§ WHAT YOU SHOULD DO
All lines holding the string "pixel" should be copied from the data below.

-- INFORMATION SUPPLIED follows --

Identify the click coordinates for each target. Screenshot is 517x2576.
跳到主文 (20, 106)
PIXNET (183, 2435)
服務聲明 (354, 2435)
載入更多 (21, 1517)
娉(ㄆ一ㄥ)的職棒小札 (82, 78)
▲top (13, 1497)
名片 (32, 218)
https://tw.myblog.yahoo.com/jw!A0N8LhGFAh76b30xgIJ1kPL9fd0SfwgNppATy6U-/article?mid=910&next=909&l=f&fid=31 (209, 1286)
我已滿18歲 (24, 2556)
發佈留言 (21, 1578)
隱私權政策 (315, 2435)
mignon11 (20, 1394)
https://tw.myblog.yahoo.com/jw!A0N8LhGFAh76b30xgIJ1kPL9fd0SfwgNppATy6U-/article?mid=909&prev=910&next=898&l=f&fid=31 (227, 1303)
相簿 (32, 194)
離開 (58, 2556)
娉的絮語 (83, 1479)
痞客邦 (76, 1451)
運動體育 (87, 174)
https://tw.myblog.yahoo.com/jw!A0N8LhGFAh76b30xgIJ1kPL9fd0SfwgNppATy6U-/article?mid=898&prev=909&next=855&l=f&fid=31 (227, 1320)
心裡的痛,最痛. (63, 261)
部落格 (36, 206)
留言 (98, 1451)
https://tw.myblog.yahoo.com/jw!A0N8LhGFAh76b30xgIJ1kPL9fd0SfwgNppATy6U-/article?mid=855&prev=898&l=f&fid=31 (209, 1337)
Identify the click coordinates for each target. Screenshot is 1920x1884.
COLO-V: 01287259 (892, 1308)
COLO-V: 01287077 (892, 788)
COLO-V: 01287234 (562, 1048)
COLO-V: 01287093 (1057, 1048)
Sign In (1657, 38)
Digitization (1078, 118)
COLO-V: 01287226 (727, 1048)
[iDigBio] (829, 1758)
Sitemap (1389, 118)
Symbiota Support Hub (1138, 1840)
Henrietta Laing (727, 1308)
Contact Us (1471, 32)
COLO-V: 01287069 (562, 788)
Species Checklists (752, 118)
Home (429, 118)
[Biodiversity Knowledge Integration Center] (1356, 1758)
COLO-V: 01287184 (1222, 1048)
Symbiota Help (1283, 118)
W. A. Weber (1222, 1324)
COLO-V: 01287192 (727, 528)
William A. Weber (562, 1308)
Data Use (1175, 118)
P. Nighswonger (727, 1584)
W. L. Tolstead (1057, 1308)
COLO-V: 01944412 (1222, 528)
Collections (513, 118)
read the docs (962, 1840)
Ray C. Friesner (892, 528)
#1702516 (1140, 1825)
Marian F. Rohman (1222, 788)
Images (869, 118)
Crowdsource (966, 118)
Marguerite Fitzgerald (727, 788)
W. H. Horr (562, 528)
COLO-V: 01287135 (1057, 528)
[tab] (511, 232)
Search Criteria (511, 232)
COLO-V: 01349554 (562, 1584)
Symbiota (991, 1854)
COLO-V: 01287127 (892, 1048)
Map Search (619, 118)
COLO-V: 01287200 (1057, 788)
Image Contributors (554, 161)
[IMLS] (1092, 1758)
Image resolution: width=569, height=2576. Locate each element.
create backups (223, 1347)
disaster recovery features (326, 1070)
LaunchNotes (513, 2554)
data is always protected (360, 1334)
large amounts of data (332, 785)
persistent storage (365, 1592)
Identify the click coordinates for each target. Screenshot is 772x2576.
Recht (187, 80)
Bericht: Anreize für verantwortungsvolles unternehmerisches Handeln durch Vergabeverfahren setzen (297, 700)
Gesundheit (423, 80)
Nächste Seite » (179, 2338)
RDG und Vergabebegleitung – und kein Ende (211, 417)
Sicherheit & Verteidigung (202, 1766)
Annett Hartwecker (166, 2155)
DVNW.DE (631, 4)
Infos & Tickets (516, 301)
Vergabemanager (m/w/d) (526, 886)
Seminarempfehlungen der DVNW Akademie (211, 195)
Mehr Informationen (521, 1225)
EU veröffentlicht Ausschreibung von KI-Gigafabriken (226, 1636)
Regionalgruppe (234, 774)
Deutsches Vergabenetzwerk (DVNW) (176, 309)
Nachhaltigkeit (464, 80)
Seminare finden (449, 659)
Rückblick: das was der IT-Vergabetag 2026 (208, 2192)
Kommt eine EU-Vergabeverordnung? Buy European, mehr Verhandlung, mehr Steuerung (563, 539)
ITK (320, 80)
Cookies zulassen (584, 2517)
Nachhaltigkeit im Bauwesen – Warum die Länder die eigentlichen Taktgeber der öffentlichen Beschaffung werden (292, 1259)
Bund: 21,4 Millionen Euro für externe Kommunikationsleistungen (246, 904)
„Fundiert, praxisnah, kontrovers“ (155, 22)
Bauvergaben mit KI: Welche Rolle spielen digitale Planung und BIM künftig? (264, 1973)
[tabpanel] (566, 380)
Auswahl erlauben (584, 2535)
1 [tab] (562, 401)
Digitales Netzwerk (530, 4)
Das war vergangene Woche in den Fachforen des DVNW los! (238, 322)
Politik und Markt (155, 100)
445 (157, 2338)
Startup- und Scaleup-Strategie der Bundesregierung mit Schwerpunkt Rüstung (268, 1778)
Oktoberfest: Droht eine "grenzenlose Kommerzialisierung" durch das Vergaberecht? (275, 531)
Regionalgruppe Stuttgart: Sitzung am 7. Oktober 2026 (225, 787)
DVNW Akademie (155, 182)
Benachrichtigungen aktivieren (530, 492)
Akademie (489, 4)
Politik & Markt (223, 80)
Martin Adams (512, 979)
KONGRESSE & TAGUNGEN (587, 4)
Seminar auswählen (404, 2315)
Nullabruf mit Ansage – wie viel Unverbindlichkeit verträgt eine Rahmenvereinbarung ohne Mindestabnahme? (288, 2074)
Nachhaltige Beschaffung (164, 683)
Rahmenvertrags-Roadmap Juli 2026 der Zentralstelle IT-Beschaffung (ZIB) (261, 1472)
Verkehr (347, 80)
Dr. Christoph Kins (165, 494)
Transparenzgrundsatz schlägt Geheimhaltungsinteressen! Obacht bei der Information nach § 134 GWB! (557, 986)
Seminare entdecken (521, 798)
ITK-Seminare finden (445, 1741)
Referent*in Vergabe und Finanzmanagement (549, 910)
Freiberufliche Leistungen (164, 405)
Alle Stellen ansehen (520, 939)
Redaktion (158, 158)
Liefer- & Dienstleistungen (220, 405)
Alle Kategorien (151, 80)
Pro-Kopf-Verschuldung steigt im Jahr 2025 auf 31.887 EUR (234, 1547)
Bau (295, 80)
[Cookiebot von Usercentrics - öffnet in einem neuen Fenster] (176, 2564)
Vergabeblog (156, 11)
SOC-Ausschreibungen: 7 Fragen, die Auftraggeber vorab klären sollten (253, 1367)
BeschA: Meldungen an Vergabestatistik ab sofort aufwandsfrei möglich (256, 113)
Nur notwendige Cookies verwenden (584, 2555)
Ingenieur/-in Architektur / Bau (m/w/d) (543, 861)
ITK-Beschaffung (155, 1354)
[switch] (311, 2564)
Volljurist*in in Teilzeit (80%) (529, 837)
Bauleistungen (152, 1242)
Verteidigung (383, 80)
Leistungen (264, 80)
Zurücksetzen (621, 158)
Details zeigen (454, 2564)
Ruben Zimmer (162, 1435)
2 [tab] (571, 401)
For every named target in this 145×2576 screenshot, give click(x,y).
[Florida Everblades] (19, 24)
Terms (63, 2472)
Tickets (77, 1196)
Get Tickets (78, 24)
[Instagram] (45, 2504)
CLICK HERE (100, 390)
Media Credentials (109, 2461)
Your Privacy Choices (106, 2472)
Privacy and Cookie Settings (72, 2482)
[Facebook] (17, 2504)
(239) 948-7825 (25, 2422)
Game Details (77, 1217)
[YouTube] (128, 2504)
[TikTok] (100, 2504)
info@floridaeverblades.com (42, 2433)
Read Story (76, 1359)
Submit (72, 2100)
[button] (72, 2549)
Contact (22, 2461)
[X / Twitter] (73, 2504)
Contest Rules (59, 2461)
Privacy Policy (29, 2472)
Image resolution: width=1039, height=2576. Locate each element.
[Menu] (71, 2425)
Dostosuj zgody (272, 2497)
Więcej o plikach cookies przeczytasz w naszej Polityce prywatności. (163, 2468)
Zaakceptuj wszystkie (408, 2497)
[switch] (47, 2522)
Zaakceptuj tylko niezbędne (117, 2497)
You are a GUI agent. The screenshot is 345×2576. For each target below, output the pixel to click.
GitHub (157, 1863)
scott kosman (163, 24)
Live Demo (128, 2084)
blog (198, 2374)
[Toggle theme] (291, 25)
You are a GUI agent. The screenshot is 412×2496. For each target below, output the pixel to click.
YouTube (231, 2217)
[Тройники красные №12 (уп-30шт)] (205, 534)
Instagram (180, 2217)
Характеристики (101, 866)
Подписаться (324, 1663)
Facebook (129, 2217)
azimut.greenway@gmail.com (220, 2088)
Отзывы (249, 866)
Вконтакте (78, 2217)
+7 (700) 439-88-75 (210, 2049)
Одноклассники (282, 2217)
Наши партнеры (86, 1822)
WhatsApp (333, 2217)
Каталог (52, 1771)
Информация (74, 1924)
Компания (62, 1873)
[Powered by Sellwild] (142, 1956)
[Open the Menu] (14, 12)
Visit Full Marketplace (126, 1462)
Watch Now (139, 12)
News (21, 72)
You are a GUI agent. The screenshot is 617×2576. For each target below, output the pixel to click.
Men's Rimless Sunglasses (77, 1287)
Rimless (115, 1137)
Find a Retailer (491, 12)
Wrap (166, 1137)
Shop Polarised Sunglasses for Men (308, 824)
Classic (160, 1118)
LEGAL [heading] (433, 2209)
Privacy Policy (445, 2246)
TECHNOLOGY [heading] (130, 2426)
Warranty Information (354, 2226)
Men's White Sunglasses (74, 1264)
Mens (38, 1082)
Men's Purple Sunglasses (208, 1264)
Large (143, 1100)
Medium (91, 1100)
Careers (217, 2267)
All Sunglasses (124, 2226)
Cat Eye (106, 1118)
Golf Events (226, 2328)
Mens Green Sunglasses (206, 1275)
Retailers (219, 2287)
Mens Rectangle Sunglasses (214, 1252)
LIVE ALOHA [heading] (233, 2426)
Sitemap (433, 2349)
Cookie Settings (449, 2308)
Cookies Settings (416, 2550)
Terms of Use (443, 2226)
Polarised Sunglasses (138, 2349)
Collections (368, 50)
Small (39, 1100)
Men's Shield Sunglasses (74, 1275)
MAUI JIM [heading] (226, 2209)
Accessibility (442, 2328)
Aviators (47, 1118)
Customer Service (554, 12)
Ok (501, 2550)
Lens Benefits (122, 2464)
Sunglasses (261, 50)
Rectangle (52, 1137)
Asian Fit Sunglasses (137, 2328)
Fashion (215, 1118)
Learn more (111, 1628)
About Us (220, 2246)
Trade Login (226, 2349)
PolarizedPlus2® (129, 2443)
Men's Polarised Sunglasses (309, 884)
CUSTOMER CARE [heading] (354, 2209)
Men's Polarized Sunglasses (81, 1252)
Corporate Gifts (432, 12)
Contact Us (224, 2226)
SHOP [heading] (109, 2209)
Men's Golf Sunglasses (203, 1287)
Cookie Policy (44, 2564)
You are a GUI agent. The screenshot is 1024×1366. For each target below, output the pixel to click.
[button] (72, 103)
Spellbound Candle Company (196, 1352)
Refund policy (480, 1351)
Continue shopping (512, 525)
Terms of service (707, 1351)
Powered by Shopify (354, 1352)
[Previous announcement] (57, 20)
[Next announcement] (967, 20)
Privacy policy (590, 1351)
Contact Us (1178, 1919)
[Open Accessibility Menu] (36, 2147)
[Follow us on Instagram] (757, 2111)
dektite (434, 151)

-- INFORMATION SUPPLIED concluded --

§ WRITTEN RESPONSE
You are a GUI agent. The screenshot is 345×2576. For each target below, output the pixel to click.
You are a GUI agent. The screenshot is 412×2496. For each target below, output the pixel to click.
You are a GUI agent. The screenshot is 617×2576. For each target below, output the pixel to click.
You are a GUI agent. The screenshot is 1024×1366. For each target below, output the pixel to click.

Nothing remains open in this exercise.